I remember four of us sitting at a table playing a card game – myself, an older guy named Jay, and the couple in question. I don’t remember what was said or how it happened, all I remember is Kyle becoming completely belligerent, standing up, reaching across the table and slapping his 16-year-old girlfriend across the face. The room fell dead silent, and no one did anything. I was a 16-year-old girl, too, and a socially awkward, extremely introverted one at that. I was in shock and I didn’t know what to say or do. I wasn’t really friends with Kyle, he was really angry and frankly it was scary and I didn’t think there was much I COULD do. But I do remember looking across the table at Jay – the one person in the room who was Kyle’s equal, the person who was the same age, who did know him – and waiting for him to do something. To say something. But he just sat there and looked down at the table like everyone else.

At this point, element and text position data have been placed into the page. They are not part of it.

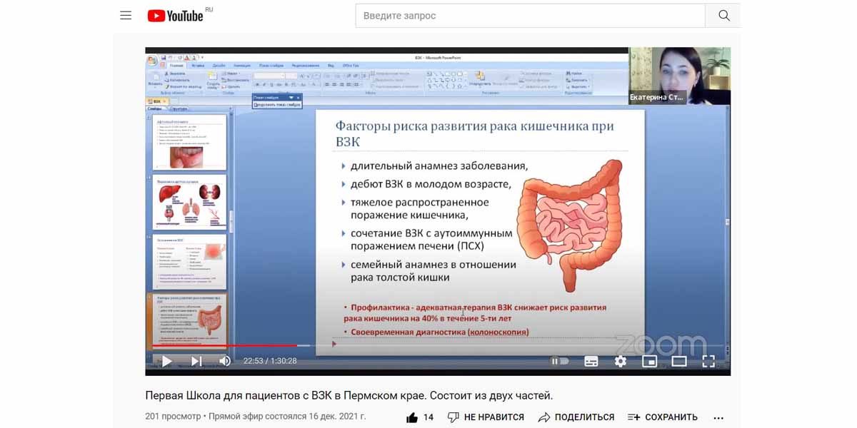
Task: Mute the video volume speaker icon
Action: (225, 361)
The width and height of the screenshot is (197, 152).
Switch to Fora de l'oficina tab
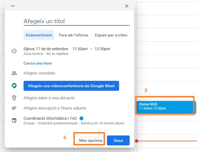pyautogui.click(x=73, y=35)
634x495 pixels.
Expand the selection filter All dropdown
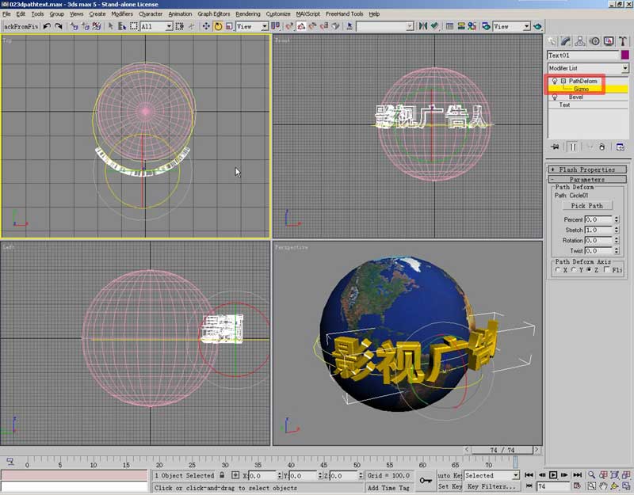(168, 26)
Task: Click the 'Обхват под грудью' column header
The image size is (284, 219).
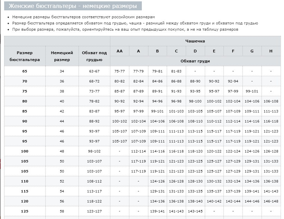Action: pyautogui.click(x=94, y=56)
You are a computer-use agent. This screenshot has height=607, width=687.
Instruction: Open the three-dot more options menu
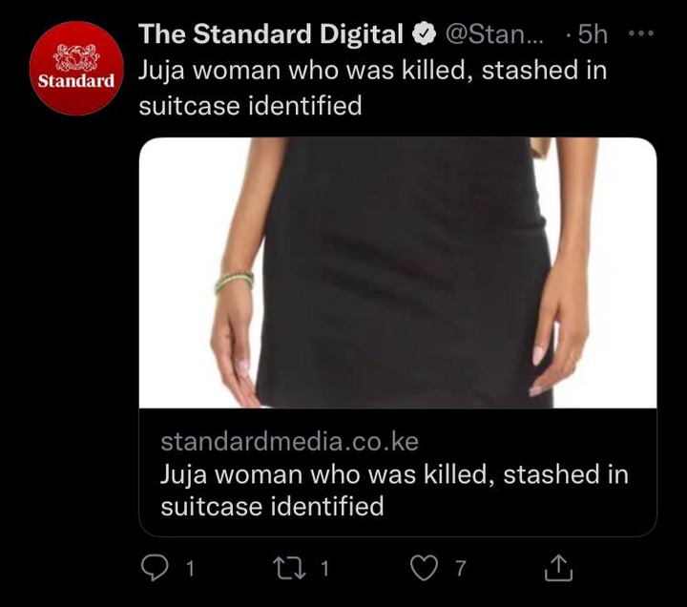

Later that night, a group of us girls took Kyle’s girlfriend back to one of our parents’ house and hid her in the basement while he called incessantly demanding that we give her up. I guess, in the end, we did protect her, as best we could. For the night, anyway.

If you haven’t watched 13 Reasons Why yet, I recommend that you do. It’s real. It’s uncomfortable. And I hope that it spurs the appropriate amount of reflection and social conversation on this very real problem. I don’t know what the answer is. I don’t know that there is an answer…at least not a simple one. It’s a complex problem and it requires a complex, multi-faceted solution, but the beginning of solving it is becoming aware of all of the aspects of it, becoming more sensitive to it, and working toward solutions collectively in small ways.

I just heard a psychologist on the news say that this show should be pulled off the air immediately because it glamorizes suicide and shows that there is no help if you ask for it, and he believes that it will make more teens want to attempt suicide. I don’t think it glamorizes suicide at all. Whether or not it will make teens want to attempt it, I don’t know. But what I do know is that it’s not directed at suicidal teens. It’s directed at the people who stand by and do nothing, and it’s meant to show them the consequences of their apathy, and begs them to do something about it.